Police have arrested 7 care workers from the Veilstone Care Home in Bideford in Devon over alleged abuse of people with learning disabilities.
Allegations include residents apparently being locked in an unheated 'quiet room' overnight and, according to the solicitor acting for some of the residents, could be one of the worst incidents of abuse of vulnerable adults in residential care.
Devon and Cornwall Police confirmed that 7 people have been arrested. Three of those are from Teignmouth – 2 men aged 67 and 39 and a woman aged 26. The remainder, a 42 year-old man, a 38 year-old man and two women aged 24 and 28 are from Bideford.
All 7 were arrested in relation to offences under the Mental Health Act regarding ill treatment and abuse and were taken into police custody for questioning.
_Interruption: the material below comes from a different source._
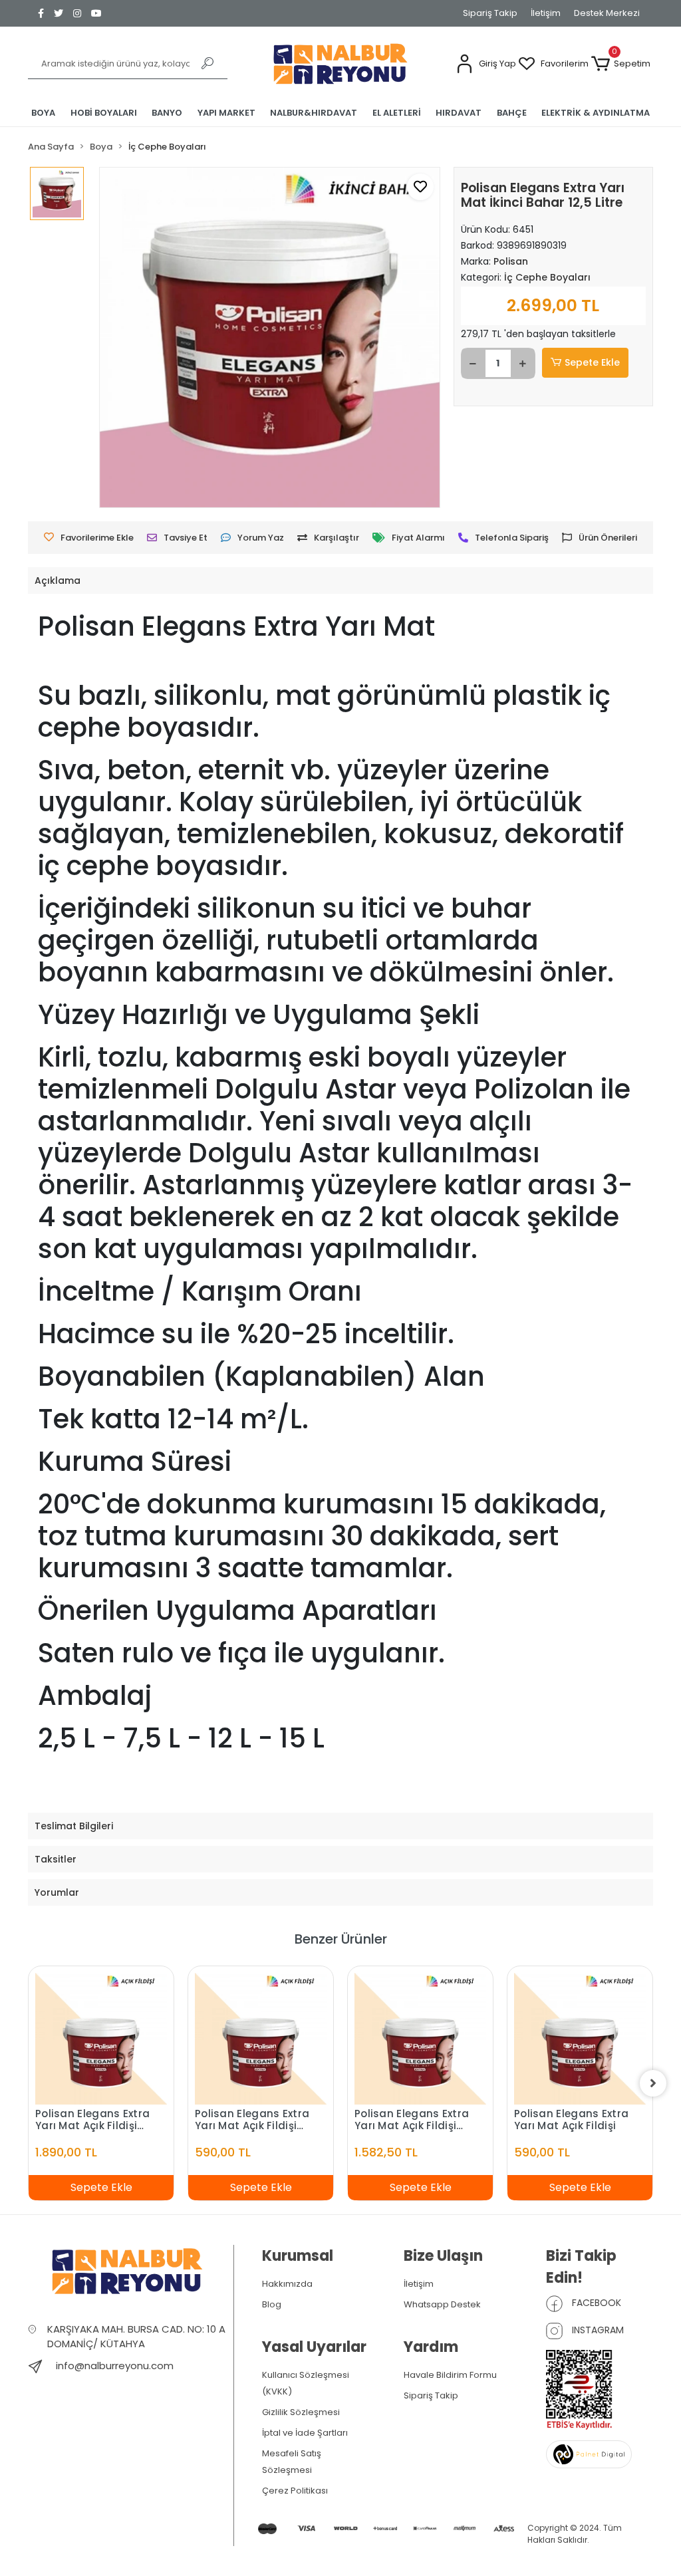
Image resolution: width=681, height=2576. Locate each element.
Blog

They have all been released on police bail until March while investigations continue.
Devon and Cornwall Police launched the investigation in November 2011 after reports that vulnerable adults were being poorly treated.
The Care Quality Commission (CQC) also carried out unannounced visits to Veilstone and issued its owners, Atlas Project Team Ltd, with a formal warning for failing to meet welfare standards.
They raised concerns about a 'quiet room' where residents spent time or slept overnight, while being monitored by a surveillance camera, describing it as 'unsuitable'.
The report states how care workers told inspectors residents were “verbally prompted or physically assisted” into the room.
Inspectors discovered the unheated room contained nothing more than an armchair, an air mattress and a security camera.
The report states: “The window was locked, so there was no ventilation in the room if the door was closed, and there was no curtain or other window covering to promote privacy (the room is on the ground floor and can easily be looked into).
“We were told by the manager that the "quiet room" was used as a place for people to relax but it had no features of a relaxing, calming nature, as it lacked any form of stimuli and was stark and cold.”
In addition, one of the residents who allegedly faced abuse at Veilstone had also been a resident at Winterbourne View in Bristol, where a BBC Panorama programme exposed abuse in 2011 and 11 people received prison sentences for abuse.
One of the worst incidents of abuse
Alison Millar a specialist lawyer in abuse claims from law firm Leigh Day, said: “The allegations we have heard make us believe this could be one of the worst incidents of abuse towards vulnerable adults in residential care and, moreover, that the abuse at Winterbourne View… was not just an isolated occurrence but a symptom of a more systematic problem in the care sector.
“We would encourage anyone with further information on the homes to come forward and speak to the police to assist the on-going investigation.”
The investigation is part of Operation Baddeck, a multi-agency safeguarding investigation involving Devon County Council, NHS Devon, Devon Partnership Trust, Devon and Cornwall Police, the Care Quality Commission and other local authorities and NHS services, which began investigating all homes under the management of Atlas Project Team Ltd. The company is no longer in existence.
Detective Inspector Steve White said: “Throughout the investigation the safety, welfare and protection of vulnerable adults has been and remains the absolute priority of all the organisations involved. Due to the nature of the enquiry and complex needs of the victims this investigation will take many months. Throughout this time the police will continue to work closely with all agencies involved and the victims and families of those affected will receive on-going support.”
In a joint statement, Dan Scorer, head of policy at Mencap and Vivien Cooper OBE, chief executive of The Challenging Behaviour Foundation, said they were “appalled” by the allegations.
“Many people believed that the scandal at Winterbourne View was a one-off, but there are strong indications that the abuse of vulnerable people is more widespread.
“It is of profound concern to us that the allegations of abuse include a resident who had already faced abuse at another institution. This represents a shocking failure to protect the most vulnerable people in our society.
"Questions need to be answered about how a person could be abused in one service and then moved to another, where serious concerns have emerged – and the role of the care home, commissioner and CQC in this. Everything must be done to prevent abuse and when it is suspected, immediate action must be taken.
“Together we are calling on the Government to deliver on their commitment to strengthen corporate accountability and ensure Directors in charge of care homes and hospitals where vulnerable people face abuse and neglect are held personally and criminally responsible for these horrific failures. This would send a clear message that abuse and neglect will not be tolerated in our society and all those involved – from frontline staff to the board room – will be held to account.”